Мне очень пришлась по вкусу мысль о путешествии; я думал, что оно продлится очень долго, что нас ждет куча неожиданных приключений, которые мне даже во сне не снились.

Отец пошел на станцию узнать цену билета.

– До Плоешти восемь лей…

Воротившись, отец сказал:

– Можно ехать. Тебе я куплю билет за полцены. Дорога до твоего брата обойдется нам, Дарие, в двенадцать лей. Но больно уж ты оборвался. Давай хоть пальтишко на твои деньги справим.

Мы отправились за реку к моему двоюродному брату Нягу Наста, который держал во Вьорике лавку готовой одежды.

– Не найдешь ли, племянничек, пальтишка для парня?

Примерили одно, другое. Наконец одно оказалось в самый раз.

– Сколько за него, Нягу?

– Двадцать лей, дядя Тудор.

– А подешевле ничего нет? Кошелек-то у меня не больно тугой.

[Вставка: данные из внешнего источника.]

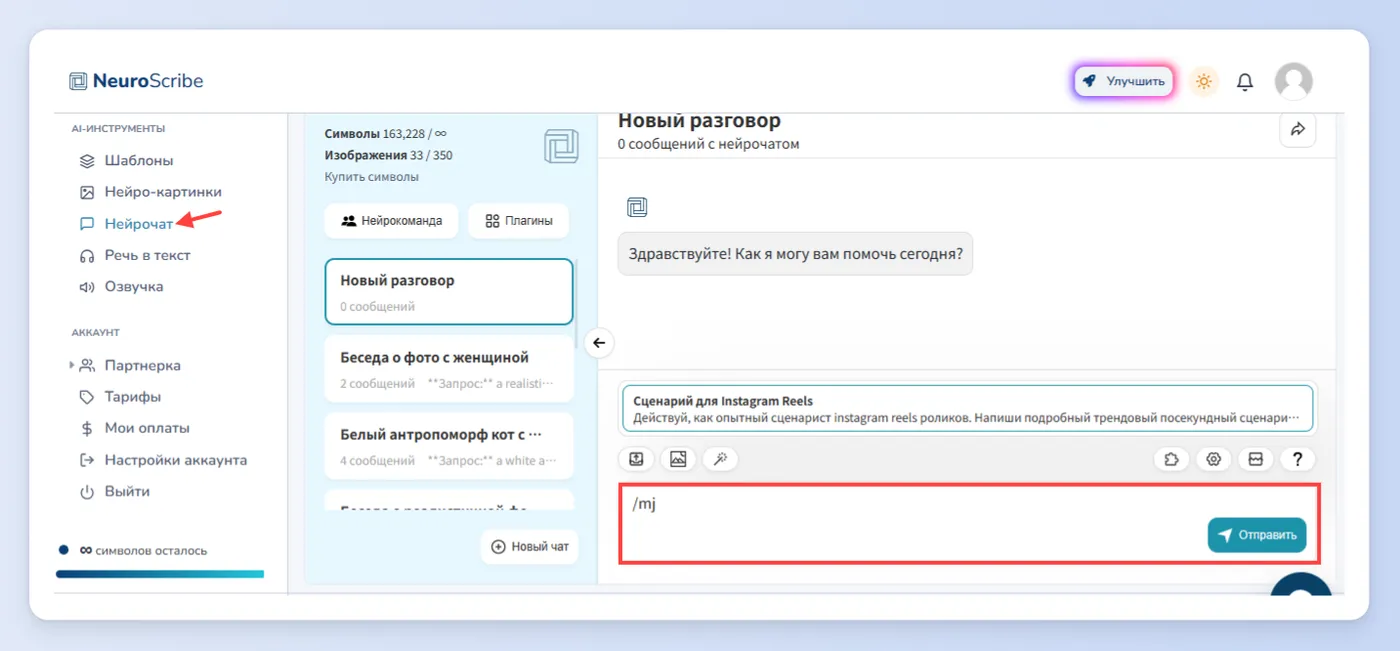Click the file upload icon

pos(636,459)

– Отчего же, поищем, дядя Тудор.

– Чего-нибудь совсем дешевенького.

Нягу Наста пошел в глубь лавки, пошарил на полках и воротился с пальтишком темно-серого цвета.

– Вот это, наверно, подойдет.

Я примерил, оно было мне не очень впору. У пальто были слишком длинные рукава, и оно висело на мне мешком. А самое главное, на спине красовались три заплатки, маленькие, правда, простроченные машинкой, едва заметные.

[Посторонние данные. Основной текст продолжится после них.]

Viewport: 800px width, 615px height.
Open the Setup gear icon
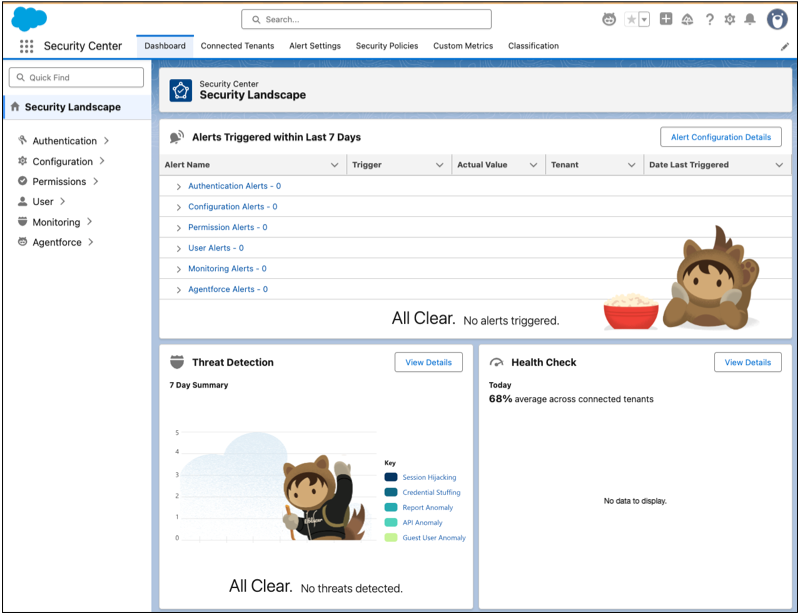tap(729, 19)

– Да ведь это старое пальто.

– Нет, дядя Тудор. Не старое. Новое. Только в двух-трех местах моль побила. Вот я и поставил заплатки. Их почти и не видать. За десять лей уступлю.

– И в самом деле. Почти не видать.

Ожесточенно торгуясь, часа через два мы купили пальто за шесть лей.

– Вот и ладно. Пальто справили. Теперь купим билеты, и еще две леи останется. Одну оставим дома матери на керосин, спички, лимонную кислоту. А другую с собой возьмем, просто так, на всякий случай. Когда в дальнюю дорогу снаряжаешься, лишний бан не помешает.

– А когда поедем, тятя?

– Завтра вечером и поедем.

До самого вечера я не спал. Стояла очень мягкая зима с частыми туманами; маленькое желтое солнце еле проглядывало, съежившись и словно даже заледенев в своем поднебесье. Вечером мы сели в поезд и на рассвете сошли в Китиле. Отец объяснил:

– В десяти верстах отсюда Бухарест. На обратном пути посмотрим. По этому билету туда нельзя. Подождем здесь другого поезда, который повезет нас к Плоешти и дальше.

Мы стали ждать. Не спали всю ночь. Я разглядывал пассажиров, слушал их рассказы, глотал густой тяжелый махорочный дым. Отец дремал. Я смотрел в окно, но видел лишь непроглядную тьму да изредка свет газовых фонарей. Мелькали и тени прохожих, но лиц их различить не удавалось. А если лица не видел, то вроде бы не видел и человека.